Но почему-то приняли. В ту пору приезжие команды в НХЛ не улетали сразу после игры. Вы шли к гостевой раздевалке, забирали тамошних русских, и мы отправлялись в единственный открытый допоздна в Сан-Хосе ресторан. Пропускали по паре-тройке кружек пива, толкуя за жизнь.
Так с твоей подачи я и перезнакомился со всей нашей энхаэловской братией. Лишнего знал - ой-ой-ой сколько. Но никогда об этом не написал.
Вы с Витей это поняли быстро.
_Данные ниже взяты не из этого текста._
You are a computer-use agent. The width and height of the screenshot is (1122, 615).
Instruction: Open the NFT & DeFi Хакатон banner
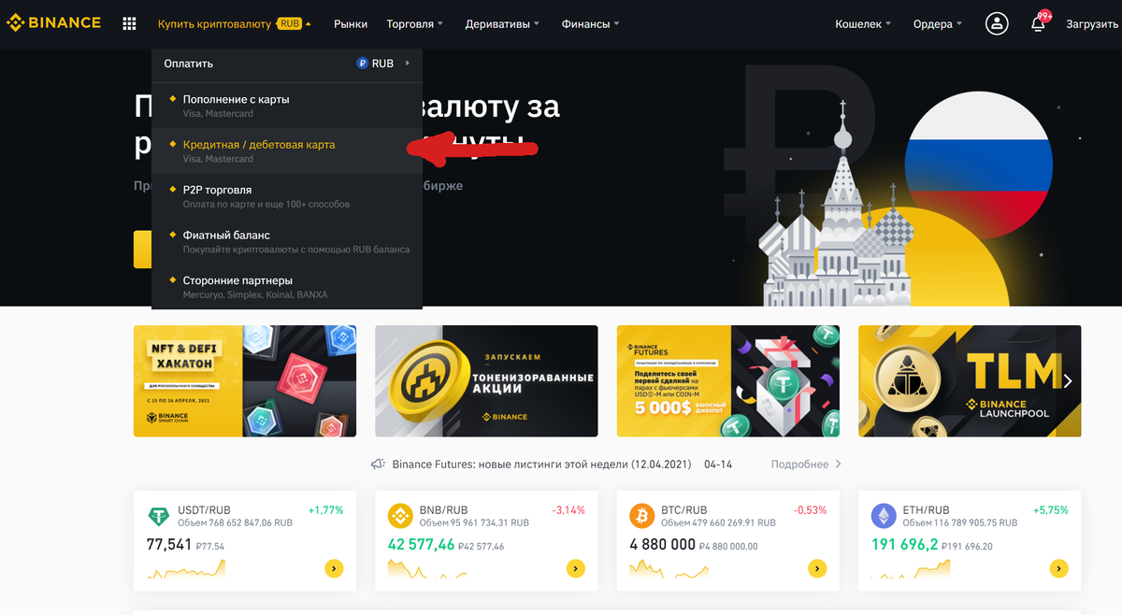click(245, 380)
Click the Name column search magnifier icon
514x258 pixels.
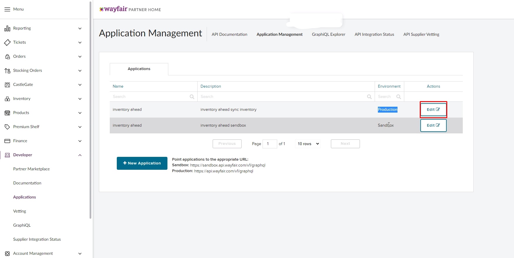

И другие, поначалу сомневавшиеся, стоит ли откровенничать при журналисте, постепенно стали доверять. Общались без прикрас - и я видел не плоских, лубочных, а настоящих людей.
Неформальные разговоры способствовали налаживанию отношений лучше, чем десятки интервью. И в редакции "СЭ" это увидят и отправят меня на первый большой турнир в жизни - Олимпиаду в Нагано. Никогда не забуду, что это произошло благодаря тебе.
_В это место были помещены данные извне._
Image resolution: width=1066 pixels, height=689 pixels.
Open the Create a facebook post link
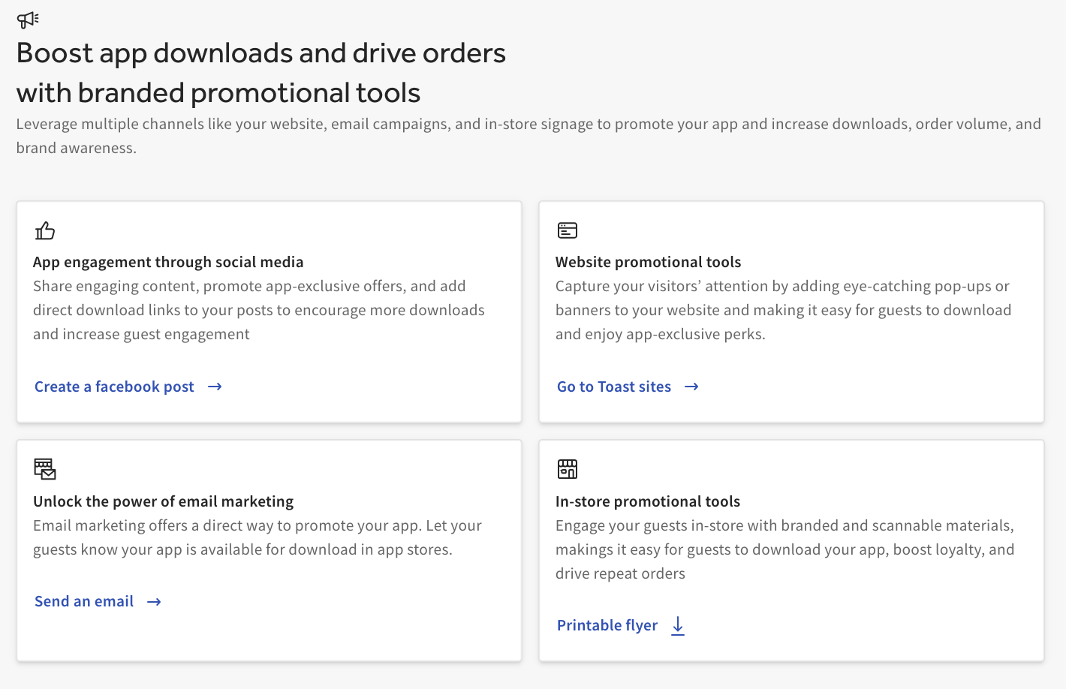(114, 387)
Однажды ты посреди тяжелейшего энхаэловского сезона доберешься до моего дня рождения. Вначале чуток застесняешься, но, будучи человеком общительным и развитым, быстро начнешь солировать. Моя бабушка, которой было уже далеко за девяносто, покачает седой головой: "А хоккеисты, оказывается, умными бывают!" Она проживет 101 год. И не раз будет вспоминать Назарова.
А в августе 97-го я пойму, как ты, тогда 23-летний, уже способен влиять на людей.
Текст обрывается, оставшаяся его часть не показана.